Exercise materials:
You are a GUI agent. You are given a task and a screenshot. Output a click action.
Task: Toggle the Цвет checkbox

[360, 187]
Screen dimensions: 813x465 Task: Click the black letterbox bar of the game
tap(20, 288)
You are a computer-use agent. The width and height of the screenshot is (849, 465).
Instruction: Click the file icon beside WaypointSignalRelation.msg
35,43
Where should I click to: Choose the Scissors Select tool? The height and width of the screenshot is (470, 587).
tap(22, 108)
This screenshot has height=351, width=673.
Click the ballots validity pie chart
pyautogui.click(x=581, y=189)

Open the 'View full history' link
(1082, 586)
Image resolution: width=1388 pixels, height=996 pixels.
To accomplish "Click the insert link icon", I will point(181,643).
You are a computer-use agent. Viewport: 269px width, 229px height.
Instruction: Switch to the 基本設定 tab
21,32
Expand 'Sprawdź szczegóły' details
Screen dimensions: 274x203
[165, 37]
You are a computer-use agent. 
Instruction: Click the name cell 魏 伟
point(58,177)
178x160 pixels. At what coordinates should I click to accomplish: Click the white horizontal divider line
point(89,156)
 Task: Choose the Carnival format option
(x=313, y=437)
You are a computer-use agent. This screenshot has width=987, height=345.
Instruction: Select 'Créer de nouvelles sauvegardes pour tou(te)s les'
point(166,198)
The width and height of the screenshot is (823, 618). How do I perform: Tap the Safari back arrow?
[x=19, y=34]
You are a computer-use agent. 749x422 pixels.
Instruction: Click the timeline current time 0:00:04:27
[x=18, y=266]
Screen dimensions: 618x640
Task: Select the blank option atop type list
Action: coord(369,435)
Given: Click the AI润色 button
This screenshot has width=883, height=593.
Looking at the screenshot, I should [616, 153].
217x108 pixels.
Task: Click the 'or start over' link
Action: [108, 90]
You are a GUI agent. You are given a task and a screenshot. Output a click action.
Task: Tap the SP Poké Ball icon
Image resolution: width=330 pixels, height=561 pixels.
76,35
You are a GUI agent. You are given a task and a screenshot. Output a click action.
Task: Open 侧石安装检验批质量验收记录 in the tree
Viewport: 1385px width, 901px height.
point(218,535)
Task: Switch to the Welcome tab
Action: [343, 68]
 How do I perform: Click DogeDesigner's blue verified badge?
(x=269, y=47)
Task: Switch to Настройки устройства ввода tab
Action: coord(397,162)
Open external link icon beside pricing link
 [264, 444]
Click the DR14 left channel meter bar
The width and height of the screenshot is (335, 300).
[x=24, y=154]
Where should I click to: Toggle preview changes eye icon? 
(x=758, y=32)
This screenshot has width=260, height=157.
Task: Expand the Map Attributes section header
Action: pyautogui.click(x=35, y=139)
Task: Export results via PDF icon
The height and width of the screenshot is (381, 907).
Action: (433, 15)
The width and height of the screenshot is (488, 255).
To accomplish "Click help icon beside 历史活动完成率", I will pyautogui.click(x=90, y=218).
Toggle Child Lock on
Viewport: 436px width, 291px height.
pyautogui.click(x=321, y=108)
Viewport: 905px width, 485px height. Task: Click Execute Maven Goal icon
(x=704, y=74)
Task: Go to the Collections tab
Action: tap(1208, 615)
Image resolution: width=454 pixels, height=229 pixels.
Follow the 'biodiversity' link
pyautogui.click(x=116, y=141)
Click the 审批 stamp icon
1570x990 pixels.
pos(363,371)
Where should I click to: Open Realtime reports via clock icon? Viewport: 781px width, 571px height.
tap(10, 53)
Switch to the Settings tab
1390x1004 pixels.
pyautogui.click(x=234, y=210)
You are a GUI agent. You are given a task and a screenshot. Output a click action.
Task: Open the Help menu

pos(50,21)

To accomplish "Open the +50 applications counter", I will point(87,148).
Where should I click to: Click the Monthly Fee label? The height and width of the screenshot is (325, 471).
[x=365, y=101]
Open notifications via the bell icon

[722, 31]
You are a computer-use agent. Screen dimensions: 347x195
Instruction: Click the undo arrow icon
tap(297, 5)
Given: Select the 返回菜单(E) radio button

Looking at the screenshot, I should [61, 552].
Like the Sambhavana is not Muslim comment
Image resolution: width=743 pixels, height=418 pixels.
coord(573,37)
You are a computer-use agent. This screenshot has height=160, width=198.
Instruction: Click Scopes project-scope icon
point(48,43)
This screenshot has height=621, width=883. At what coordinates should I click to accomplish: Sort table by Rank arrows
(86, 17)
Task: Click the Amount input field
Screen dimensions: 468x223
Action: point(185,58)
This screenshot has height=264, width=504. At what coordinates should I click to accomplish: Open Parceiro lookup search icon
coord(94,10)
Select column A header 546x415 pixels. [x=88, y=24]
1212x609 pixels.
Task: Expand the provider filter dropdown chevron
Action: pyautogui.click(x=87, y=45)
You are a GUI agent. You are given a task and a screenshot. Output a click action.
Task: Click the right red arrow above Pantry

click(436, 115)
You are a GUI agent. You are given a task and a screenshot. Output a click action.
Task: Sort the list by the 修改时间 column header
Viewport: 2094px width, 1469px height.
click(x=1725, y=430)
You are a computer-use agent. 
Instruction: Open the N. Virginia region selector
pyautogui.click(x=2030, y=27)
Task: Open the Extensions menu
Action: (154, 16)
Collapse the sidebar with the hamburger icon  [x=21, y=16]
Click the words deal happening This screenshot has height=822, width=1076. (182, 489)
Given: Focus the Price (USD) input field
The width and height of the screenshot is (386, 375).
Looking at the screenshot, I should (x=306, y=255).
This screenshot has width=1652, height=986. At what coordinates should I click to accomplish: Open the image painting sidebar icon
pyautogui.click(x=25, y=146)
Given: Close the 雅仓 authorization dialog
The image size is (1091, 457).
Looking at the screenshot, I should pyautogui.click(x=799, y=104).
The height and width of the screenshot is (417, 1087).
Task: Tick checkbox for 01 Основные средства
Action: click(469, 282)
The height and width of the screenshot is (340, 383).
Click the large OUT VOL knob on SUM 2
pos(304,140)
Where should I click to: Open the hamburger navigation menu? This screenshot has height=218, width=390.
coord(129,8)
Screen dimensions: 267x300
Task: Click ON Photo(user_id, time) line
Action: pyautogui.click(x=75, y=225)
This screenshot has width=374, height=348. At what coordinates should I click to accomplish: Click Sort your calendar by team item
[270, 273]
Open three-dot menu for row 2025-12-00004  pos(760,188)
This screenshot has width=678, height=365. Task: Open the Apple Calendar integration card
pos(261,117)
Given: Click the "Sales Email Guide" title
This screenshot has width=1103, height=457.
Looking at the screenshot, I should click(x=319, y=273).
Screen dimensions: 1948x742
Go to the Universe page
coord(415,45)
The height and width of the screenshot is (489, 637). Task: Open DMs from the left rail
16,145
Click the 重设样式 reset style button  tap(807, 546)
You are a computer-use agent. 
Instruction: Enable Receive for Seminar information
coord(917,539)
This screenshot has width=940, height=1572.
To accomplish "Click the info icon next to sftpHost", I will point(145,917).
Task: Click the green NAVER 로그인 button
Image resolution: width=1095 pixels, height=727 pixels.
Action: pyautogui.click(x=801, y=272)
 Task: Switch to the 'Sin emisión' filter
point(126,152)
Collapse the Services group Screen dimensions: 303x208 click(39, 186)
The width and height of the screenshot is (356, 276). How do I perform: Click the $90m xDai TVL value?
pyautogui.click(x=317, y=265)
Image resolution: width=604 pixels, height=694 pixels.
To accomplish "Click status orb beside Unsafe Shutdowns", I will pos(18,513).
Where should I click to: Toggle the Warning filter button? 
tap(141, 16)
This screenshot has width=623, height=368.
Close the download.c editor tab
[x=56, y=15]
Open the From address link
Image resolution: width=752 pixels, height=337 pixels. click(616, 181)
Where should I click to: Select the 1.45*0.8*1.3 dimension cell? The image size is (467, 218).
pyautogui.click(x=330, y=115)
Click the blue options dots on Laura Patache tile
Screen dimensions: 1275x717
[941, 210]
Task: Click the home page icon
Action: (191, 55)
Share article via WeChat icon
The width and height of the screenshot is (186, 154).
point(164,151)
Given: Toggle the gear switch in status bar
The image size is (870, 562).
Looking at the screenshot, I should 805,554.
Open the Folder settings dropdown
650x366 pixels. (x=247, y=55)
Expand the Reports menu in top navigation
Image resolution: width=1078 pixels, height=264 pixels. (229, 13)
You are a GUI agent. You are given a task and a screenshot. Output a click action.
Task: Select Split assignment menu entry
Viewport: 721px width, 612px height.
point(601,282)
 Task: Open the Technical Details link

Exercise requirements: Keep only the lines in the entries above that contain the string "Choose", matching case exactly, and copy each one.

Solution for this problem:
Where should I click to: Choose the Scissors Select tool? The height and width of the screenshot is (470, 587).
 Task: Choose the Carnival format option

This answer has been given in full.